--- Passage provided ---
__________
People offering prayers outside Khanqah Moula. KL Image by Bilal Bahadur
People offering prayers outside Khanqah Moula. KL Image by Bilal Bahadur

The Nurbakhshiyya doctrines combined Sufi mystical ideas like divine light, esoteric knowledge transmitted from Ali, and the goal of fana (merging oneself into the Divine) with Shiite concepts like the sanctity of the Imams. The order aimed to revive Islamic teachings and eliminate religious innovations that had appeared over time. The religious practices of the order reflected this synthesis, resembling those of other Sufi tarīqahs but with a special emphasis on Muharram rituals.

The order entered Kashmir with Mir Shamsuddin Araqi, a Persian envoy sent in 1481 by the Timurid ruler of Herat. Using his position, Shams secretly spread Nurbakhshi teachings and made a few converts, but hostility from the orthodox ulema soon forced him to leave Kashmir. After the death of his former patron, Shamsuddin transferred his allegiance to Shah Qasim in Ray and was directed to return to Kashmir to proselytise actively. Hassan infers Shamsuddin’s success in making prominent converts like Musa Raina, enabling him to build a Nurbakhshiyya khanqah and gain a stronger foothold in Kashmir.

Opposition soon resurfaced, led by the powerful minister Sayyid Muhammad Baihaqi, who had initially opposed the khanqah‘s construction. Persecution from Baihaqi forced Shamsuddin to temporarily leave for Baltistan before he could return to Kashmir and propagate freely after Baihaqi’s death. Hassan shows how Shamsuddin’s support from subsequent administrations led by his disciples ensured the order’s growing strength despite later persecutions under Mirza Haidar Dughlat. The order underwent doctrinal changes under rising Safavid influence from Persia, becoming increasingly Shiite until the two were hardly distinguishable. Ultimately, the Kashmiri Nurbakhshis were either absorbed into Sunni or Shiite Islam.

By tracing the Nurbakhshiyya from Persia to medieval Kashmir, the author sheds light on the transmission of religious ideas across frontiers. The order’s persistence despite political opposition speaks to the pervasive ways mystical currents permeated popular religious practice. By tracking doctrinal changes over time, Hassan also highlights shifts in Persianate cultural connections with Central Asia and links them to the flexible reinvention of religious identities. The broad historical context enables a deeper analysis of the Nurbakhshis and the wider phenomenon of Sufism taking uniquely syncretic forms at its margins.

Hassan constructs his narrative using Persian chronicles and works associated with the order in Kashmir. This lends the account immediacy and intimacy while also allowing cross-verification of dates and chronology. Frequent names, terms, and foreign phrases related to Sufism and mystical practice firmly embed the discussion for a scholarly audience but may benefit from clarification for general readers. Providing transliterated terms in parentheses would increase accessibility. While the focus remains on Kashmir, analysing comparative developmental trajectories for the Nurbakhshi order in neighbouring regions could have enriched perspectives further.

Best History

The book offers a granular, archive-driven investigation into understudied facets of Kashmir’s Persianate past. By focusing on religious history, it compels re-examination of syncretism, dissent, and the pragmatism underlying doctrinal evolution, pushing disciplinary boundaries. The themes explored open avenues for further research on Kashmir as a zone of mystical encounters, accentuating its cultural DNA. This academic rigour, combined with the excerpt’s clear structure and fluid style, renders it both an edifying read and a seminal reference work. It serves as an exemplar for reconstructing opaque but formative processes that challenge linear assumptions about religio-cultural change in the medieval period.
__________
--- Provided records ---

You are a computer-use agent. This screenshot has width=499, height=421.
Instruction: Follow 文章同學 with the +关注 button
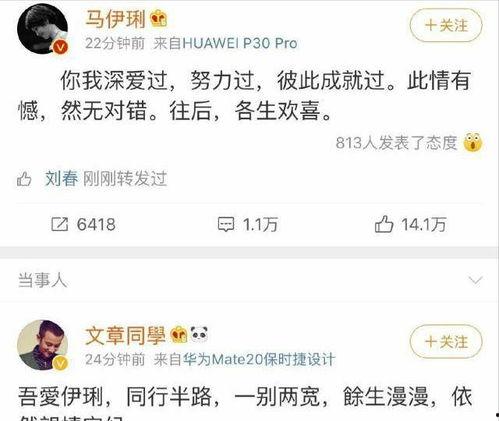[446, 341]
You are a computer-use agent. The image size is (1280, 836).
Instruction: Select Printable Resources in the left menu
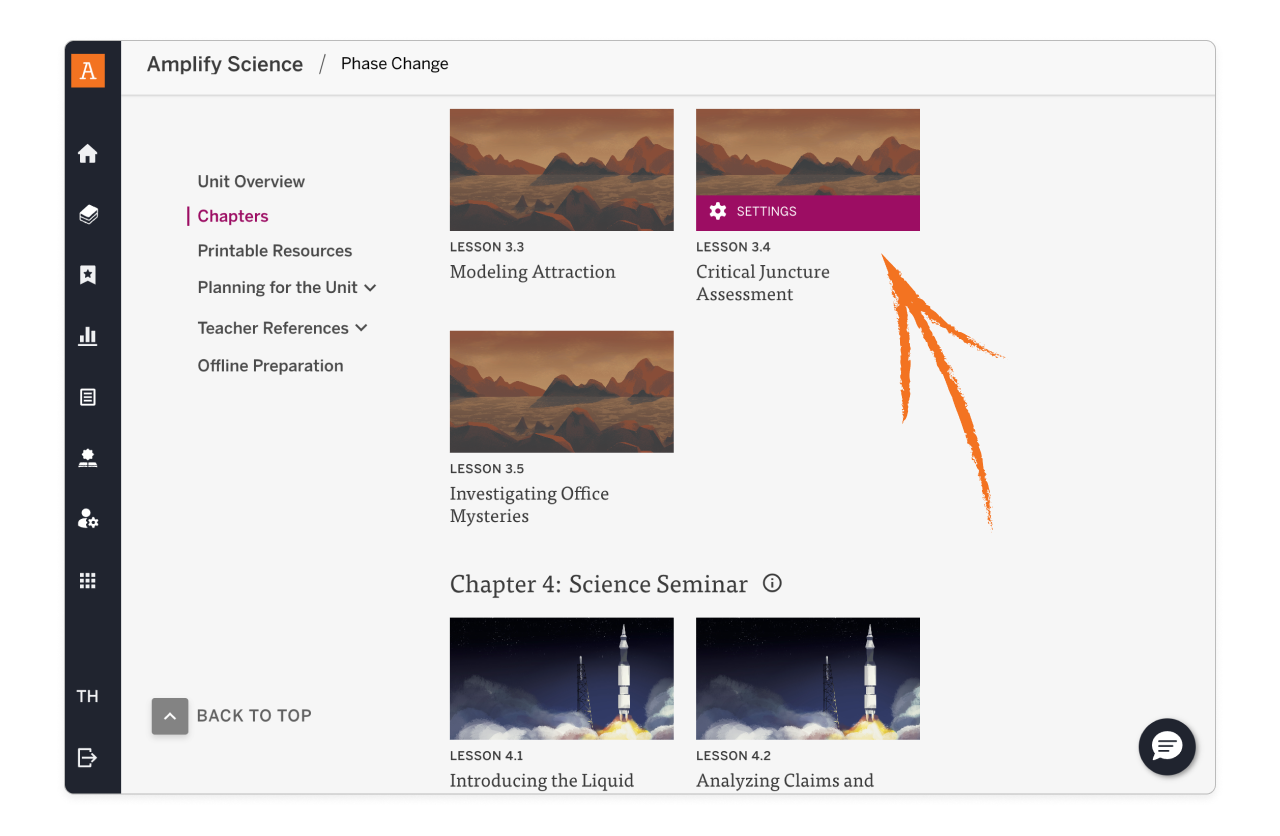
__________
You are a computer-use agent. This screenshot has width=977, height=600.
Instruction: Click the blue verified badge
__________
--- Task prompt ---
In the review of the book on the Nurbakhshiyya order, rewrite the part that opens with the words containing "Hassan constructs his" and closes with "enriched perspectives further.", replacing "scholarly audience" with "specialist readership".

--- Your response ---
Hassan constructs his narrative using Persian chronicles and works associated with the order in Kashmir. This lends the account immediacy and intimacy while also allowing cross-verification of dates and chronology. Frequent names, terms, and foreign phrases related to Sufism and mystical practice firmly embed the discussion for a specialist readership but may benefit from clarification for general readers. Providing transliterated terms in parentheses would increase accessibility. While the focus remains on Kashmir, analysing comparative developmental trajectories for the Nurbakhshi order in neighbouring regions could have enriched perspectives further.